On the subsequent two decades, the adolescent’s eyesight got harder. After the boy was 17, an eye test revealed his vision was 20/200 in the eyes, the threshold to be”legally blind” at America.
Further tests revealed the teen had grown damage to his optic nerve, the bundle of nerve fibers that connects the rear of the eye into the brain. Additionally, the teenager still had reduced levels of vitamin B12, together with low levels of vitamin aluminum, vitamin and vitamin D.
These deficiencies prompted physicians to ask the teenager about the foods that he ate. “The individual confessed that, because faculty, he wouldn’t eat certain textures of food,” the writers, by the University of Bristol in the UK, wrote in the report. He told physicians the only things he ate were chips — namely, Pringles — white bread, processed ham pieces, and sausage.
After ruling out other potential causes for his eyesight loss, the adolescent was diagnosed with nutritional optic neuropathy or damage to the optic nerve which results from nutrient deficiencies.

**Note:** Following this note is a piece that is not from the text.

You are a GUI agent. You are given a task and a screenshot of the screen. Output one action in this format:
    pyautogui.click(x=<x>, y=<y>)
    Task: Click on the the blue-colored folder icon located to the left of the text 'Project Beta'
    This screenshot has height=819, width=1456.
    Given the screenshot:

The condition may be brought on by medications, malabsorption of food, bad diet or alcohol misuse. “only dietary triggers are uncommon in developed nations,” the writers said.
It is understood that the B vitamins are vital for many cellular responses, also deficiencies in these vitamins may result in the buildup of toxic byproducts of metabolism, and finally into the harm of neural cells, according to the University of Iowa.

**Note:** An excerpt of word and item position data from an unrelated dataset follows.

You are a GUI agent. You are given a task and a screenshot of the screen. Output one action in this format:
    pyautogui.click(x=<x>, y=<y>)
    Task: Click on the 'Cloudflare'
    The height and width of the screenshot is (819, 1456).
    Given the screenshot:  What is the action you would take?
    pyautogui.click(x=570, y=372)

Vision loss from nutritional optic neuropathy is potentially reversible if caught early. But by the time that the adolescent had been diagnosed, his vision loss was permanent. Moreover, sporting eyeglasses wouldn’t assist the adolescent’s eyesight, as damage to the optic nerve can’t be corrected with lenses,” explained study lead author Dr. Denize Atan, a consultant senior lecturer in ophthalmology in Bristol Medical School and Bristol Eye Hospital.
The teenager has been prescribed nutritional supplements, which prevented his eyesight loss from becoming any worse.
The adolescent was also known to mental health services for an eating disorder. The researchers say that the teenager’s diet has been greater than simply”picky eating” since it was quite restrictive and induced multiple nutrient deficiencies.
A relatively new identification called”avoidant-restrictive food ingestion disease” (formerly known as”discerning eating disease “) entails a lack of interest in food or avoidance of foods using specific textures, colors, etc., without difficulty to human body weight or form. The illness usually starts in childhood, and individuals frequently have a normal body mass index (BMI), as was the situation for the individual, the authors stated.